Beyond First Order Methods in ML: This workshop started from the premise that second and higher order optimization methods are undervalued in applications to machine learning problems. During the workshop, topics such as second-order methods, adaptive gradient-based methods, regularization techniques, etc. were discussed. In particular, we recommend this talk by Stephen Wright, a prominent figure within the optimization community, on smooth and non-convex optimization algorithms.

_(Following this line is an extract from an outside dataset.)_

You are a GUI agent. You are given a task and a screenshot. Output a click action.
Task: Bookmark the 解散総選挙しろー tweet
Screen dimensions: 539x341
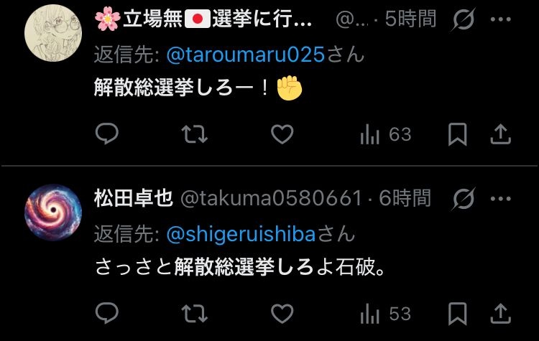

Other workshops that we attended in part were Bayesian Deep Learning and The Optimization Foundations of Reinforcement Learning. We strongly recommend reviewing the material relating to these.

Poster sessions

Here is small selection of valuable articles that we saw during the poster sessions and that we want to share with you in this section:

Multilabel reductions: what is my loss optimising?. This paper describes popular choices of target functions to address multi-label classification problems and argues that, although these have been shown to be empirically successful, we do not understand about how they relate to the two most popular metrics for these types of problems: precision@k and recall@k. The article seeks to fill that gap and provides a formal justification for both ways of choosing the target function.
PyTorch: An Imperative Style, High-Performance Deep Learning Library. This is the most recent PyTorch article par excellence. Here the authors detail the principles that drove the implementation of PyTorch and how these are reflected in the architecture.
rlpyt: A Research Code Base for Deep Reinforcement Learning in PyTorch. This presents the rlpyt project, which includes PyTorch implementations of the most common algorithms used in deep reinforcement learning. It also supports the interface of OpenAI Gym environments.
The PlayStation Reinforcement Learning Environment (PSXLE). This presents the PSXLE project, a modified PlayStation emulator designed to be used as a new environment for evaluating reinforcement learning algorithms. It also supports the OpenAI Gym interface.
Competitive Gradient Descent: This paper addresses certain types of Gradient Descent applications from the point of view of competitive optimization and presents a new algorithm to obtain the solution that corresponds to Nash’s balance in a two-player game. This work is interesting because it is related to problems that arise in reinforcement learning or in deep learning (e.g. in GAN’s, with the generating network and the discriminating network in a competitive game).

Conclusions

To sum up, NeurIPS 2019 was a huge and enriching event, as well as overwhelming. The high number of attendees posed certain challenges in terms of some aspects of the conference. For instance, interacting properly with the authors of the papers during the poster sessions. Indeed, due to the large number of papers and topics it became impossible to strike an ideal balance between exploration and exploitation during the workshop talks and poster sessions. Hence, a random search seems to be the best strategy. Nevertheless, we still managed to discover papers and lines of research that have served for intellectual growth and inspiration.